A Different Kind of Halloween

The year was 2015. As October arrived, people began coating their houses in stringy clumps of fake cobwebs and plastic decorations in gaudy shades of green and orange. I could barely wait to celebrate Halloween, to run around aimlessly with candy spilling out of my backpack, feeling the fabric of my favorite costume being pushed around the air by the heavy autumn wind.

 

It was October fourth I had just celebrated my twelfth-and-a-half birthday, and I decided to try on the elaborate witch costume that I would sport every year. The dress, however, barely stretched over my newly formed hips. 

 

“We’ll get you a new one,” my mother reassured me. But she couldn’t. That costume was a kids-sized extra-large.

 

In the following weeks, I decided I was too old to go trick-or-treating. Instead, I opted to stay home with my best friend, Yasmin, to hand out candy to the little trick-or-treaters.

 

The afternoon of the 31st arrived, and Yasmin and I dressed up in our coordinating doll costumes.

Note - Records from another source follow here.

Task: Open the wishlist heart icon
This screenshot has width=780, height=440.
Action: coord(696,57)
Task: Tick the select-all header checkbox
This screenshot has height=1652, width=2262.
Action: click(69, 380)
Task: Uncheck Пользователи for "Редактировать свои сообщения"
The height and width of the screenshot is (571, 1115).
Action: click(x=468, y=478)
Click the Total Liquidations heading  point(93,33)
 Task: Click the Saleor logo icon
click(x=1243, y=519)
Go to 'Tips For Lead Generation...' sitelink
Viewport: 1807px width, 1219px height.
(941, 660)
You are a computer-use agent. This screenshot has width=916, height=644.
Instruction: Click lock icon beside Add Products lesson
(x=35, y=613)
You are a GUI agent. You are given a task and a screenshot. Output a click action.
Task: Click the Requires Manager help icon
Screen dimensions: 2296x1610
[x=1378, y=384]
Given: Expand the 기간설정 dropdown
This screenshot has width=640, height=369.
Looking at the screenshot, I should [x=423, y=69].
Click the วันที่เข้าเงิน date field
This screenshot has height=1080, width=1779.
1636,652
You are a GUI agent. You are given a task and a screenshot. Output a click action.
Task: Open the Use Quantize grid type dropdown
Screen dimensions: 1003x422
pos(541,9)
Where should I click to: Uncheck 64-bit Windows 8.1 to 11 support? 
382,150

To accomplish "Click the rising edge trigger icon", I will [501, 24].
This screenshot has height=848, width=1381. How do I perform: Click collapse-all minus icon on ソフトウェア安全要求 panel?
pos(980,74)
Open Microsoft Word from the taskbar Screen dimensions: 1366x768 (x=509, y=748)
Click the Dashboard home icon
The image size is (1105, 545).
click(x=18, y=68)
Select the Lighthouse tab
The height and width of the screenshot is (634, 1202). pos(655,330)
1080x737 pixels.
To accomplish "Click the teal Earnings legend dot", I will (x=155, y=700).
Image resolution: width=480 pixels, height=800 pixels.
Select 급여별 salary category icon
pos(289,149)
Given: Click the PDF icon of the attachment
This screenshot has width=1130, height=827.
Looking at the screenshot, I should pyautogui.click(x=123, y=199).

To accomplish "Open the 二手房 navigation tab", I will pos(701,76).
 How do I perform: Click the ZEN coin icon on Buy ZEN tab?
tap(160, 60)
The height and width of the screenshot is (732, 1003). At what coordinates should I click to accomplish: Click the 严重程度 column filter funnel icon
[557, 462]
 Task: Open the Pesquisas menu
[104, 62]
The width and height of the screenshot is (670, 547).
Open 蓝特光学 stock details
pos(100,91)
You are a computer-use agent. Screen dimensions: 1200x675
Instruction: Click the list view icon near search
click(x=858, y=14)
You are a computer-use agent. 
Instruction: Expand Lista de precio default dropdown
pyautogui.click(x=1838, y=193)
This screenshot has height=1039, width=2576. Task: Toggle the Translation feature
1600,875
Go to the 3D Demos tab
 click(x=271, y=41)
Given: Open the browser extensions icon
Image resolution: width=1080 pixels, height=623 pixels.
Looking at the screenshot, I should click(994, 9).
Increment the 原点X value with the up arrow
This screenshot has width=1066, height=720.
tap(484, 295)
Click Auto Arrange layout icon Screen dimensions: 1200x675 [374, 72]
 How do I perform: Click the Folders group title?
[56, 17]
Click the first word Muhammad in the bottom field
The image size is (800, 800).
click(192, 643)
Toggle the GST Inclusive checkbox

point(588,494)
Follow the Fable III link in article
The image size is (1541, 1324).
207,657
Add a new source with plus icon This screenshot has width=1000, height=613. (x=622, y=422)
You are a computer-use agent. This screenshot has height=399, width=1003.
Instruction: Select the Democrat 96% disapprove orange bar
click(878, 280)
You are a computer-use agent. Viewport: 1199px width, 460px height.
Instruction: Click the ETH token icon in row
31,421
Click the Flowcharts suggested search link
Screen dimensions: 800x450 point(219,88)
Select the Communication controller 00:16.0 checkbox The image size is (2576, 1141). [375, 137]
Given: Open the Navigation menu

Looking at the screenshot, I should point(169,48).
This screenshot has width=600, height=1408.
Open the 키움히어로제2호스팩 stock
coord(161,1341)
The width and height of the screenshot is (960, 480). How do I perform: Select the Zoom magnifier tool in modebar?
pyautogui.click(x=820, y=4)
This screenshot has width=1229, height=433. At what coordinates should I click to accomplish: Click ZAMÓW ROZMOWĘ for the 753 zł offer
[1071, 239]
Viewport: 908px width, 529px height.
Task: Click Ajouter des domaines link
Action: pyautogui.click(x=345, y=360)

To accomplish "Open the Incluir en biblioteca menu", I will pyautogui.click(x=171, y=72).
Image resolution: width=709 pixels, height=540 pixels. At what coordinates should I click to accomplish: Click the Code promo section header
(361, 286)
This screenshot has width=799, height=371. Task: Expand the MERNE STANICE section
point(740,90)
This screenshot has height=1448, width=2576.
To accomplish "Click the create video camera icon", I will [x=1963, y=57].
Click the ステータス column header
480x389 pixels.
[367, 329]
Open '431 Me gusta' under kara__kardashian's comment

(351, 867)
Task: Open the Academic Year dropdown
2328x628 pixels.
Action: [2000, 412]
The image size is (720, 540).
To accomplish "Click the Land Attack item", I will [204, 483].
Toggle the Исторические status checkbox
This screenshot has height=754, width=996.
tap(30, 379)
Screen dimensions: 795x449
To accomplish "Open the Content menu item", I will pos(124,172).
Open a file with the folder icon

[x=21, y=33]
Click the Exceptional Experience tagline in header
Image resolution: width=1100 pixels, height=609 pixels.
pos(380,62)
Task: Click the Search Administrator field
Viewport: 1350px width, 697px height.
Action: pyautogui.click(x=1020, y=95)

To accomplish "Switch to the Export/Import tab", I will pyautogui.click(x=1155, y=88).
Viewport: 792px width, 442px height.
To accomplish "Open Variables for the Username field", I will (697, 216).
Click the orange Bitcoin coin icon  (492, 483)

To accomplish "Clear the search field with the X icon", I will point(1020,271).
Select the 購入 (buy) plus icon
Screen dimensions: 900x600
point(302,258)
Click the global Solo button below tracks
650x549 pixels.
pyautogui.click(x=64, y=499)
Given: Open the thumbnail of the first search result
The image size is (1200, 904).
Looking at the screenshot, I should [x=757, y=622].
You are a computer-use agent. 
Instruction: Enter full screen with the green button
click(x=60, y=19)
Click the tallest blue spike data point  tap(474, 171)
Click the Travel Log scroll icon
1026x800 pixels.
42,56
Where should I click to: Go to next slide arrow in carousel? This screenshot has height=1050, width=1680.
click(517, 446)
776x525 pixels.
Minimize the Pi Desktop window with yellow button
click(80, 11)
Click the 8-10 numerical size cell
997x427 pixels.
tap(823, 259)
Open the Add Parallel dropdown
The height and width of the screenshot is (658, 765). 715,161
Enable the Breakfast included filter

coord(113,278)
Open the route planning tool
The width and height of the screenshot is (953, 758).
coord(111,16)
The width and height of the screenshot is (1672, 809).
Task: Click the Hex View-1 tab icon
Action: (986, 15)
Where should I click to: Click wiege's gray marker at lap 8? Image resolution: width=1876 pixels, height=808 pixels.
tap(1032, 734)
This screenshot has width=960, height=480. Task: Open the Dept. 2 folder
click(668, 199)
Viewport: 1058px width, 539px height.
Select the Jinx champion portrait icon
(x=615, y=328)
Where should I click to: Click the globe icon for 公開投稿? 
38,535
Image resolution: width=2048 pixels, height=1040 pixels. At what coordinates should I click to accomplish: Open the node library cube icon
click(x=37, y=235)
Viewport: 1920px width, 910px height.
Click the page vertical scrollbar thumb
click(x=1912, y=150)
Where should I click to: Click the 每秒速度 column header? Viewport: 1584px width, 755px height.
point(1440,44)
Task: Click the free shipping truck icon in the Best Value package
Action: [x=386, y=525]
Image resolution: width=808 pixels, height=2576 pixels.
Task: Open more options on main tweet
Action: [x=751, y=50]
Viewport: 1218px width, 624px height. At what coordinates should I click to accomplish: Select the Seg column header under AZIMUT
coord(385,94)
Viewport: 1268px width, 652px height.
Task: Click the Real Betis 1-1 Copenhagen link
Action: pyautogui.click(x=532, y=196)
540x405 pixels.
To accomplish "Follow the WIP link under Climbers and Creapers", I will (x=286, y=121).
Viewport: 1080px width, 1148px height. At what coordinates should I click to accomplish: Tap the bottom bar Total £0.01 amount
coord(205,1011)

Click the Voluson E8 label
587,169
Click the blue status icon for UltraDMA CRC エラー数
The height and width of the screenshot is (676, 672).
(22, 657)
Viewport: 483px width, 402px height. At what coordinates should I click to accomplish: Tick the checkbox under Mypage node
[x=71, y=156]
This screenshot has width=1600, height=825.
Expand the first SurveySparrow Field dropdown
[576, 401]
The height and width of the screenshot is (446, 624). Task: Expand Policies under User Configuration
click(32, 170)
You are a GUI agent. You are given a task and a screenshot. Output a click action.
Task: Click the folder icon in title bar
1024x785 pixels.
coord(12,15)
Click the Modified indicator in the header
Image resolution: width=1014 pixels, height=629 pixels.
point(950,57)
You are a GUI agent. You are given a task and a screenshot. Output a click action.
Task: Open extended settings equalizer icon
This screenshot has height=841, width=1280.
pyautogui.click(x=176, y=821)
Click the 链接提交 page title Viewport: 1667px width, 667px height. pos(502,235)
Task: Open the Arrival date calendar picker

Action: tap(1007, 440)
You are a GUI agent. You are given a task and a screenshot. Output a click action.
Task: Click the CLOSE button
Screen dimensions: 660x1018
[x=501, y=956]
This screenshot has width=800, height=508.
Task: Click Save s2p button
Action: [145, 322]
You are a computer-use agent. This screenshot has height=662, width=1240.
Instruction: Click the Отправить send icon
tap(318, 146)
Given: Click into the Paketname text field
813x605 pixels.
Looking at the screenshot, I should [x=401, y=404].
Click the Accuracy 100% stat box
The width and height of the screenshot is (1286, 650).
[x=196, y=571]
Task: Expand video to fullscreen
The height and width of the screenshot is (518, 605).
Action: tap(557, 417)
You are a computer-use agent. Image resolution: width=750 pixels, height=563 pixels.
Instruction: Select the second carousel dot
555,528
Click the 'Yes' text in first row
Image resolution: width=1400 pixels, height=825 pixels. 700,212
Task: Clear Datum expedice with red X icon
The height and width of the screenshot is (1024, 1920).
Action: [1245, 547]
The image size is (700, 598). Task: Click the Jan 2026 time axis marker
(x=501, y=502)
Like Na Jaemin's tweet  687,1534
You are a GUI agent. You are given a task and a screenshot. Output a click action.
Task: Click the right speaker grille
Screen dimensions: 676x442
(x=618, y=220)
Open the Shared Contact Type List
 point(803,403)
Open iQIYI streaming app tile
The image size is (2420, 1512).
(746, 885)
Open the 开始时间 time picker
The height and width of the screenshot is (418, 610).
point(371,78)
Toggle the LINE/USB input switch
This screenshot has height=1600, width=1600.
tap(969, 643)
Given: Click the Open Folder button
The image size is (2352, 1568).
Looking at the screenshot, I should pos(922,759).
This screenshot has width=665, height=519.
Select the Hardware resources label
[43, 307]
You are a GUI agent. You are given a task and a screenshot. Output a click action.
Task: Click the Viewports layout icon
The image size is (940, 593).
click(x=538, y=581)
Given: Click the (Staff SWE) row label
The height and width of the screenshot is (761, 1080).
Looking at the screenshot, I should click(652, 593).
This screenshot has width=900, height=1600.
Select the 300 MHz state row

We had ordered matching pink tutus online, but mine did not fit my growing body. Instead, I dressed in an adult-sized doll costume that I found at the mall, which consisted of a figure-hugging grey collared dress and knee-high socks. 

 

I wore straight hair and three burns on my forehead, beautifully created by a cheap hair iron, complemented with vivid ruby lipstick and deep kohl eyeliner that my mother helped me apply. I spent half an hour in my bathroom admiring myself in the mirror. I looked at the way the tight, grey fabric sat on my brand new waist and realized how slender my legs looked below the mid-thigh cutoff of my dress. When I looked in that mirror, I felt a strange type of happiness, admiring the beautiful woman in front of me yet unable to process that it was me.

 

It was 8 p.m., and the frequency of little bodies knocking at my door for candy began to fade. My parents had just come home from taking my little siblings trick-or-treating, and Yasmin and I headed to the living room to begin our night-long Halloween movie marathon.

 

The climax of Halloweentown, our third movie of the night, was interrupted by a sudden knocking. Yasmin and I stared at each other.

 

“You shouldn’t open it,” she urged me. “Your parents told you not to open the door again tonight. It could be weirdos.”

 

I knew she was right, but the unfamiliar sense of free will overruled my better judgment.   The door swung open, unveiling bright white masks on the faces of two teenage boys. They must have been at least 14. Yasmin rushed over to my side.

 

“Trick or treat,” said one of the boys. I placed a bag of skittles in each of their plastic bags.

 

“The one in the grey’s pretty hot,” said the other boy to his friend in a loud, obvious whisper.

 

“Hey, I heard that!” Yasmin shot at him.

 

“We’re only 13, you know. You could get in trouble for that. It’s creepy.” I contributed. 

 

But we weren’t 13, we were only twelve-and-a-half. And before I could say another word, the boys were gone. 

 

I didn’t find it creepy. I do now. But while those teenage boys were hitting on a 12-year-old at 11 at night, all I could do was feel an unexplained sense of happiness.

 

I looked at my clean face and baggy pajamas in the mirror later that night. I pushed my shirt inwards so that it sat on my newly-formed waist. 

 

“That’s me. My body,” I thought to myself.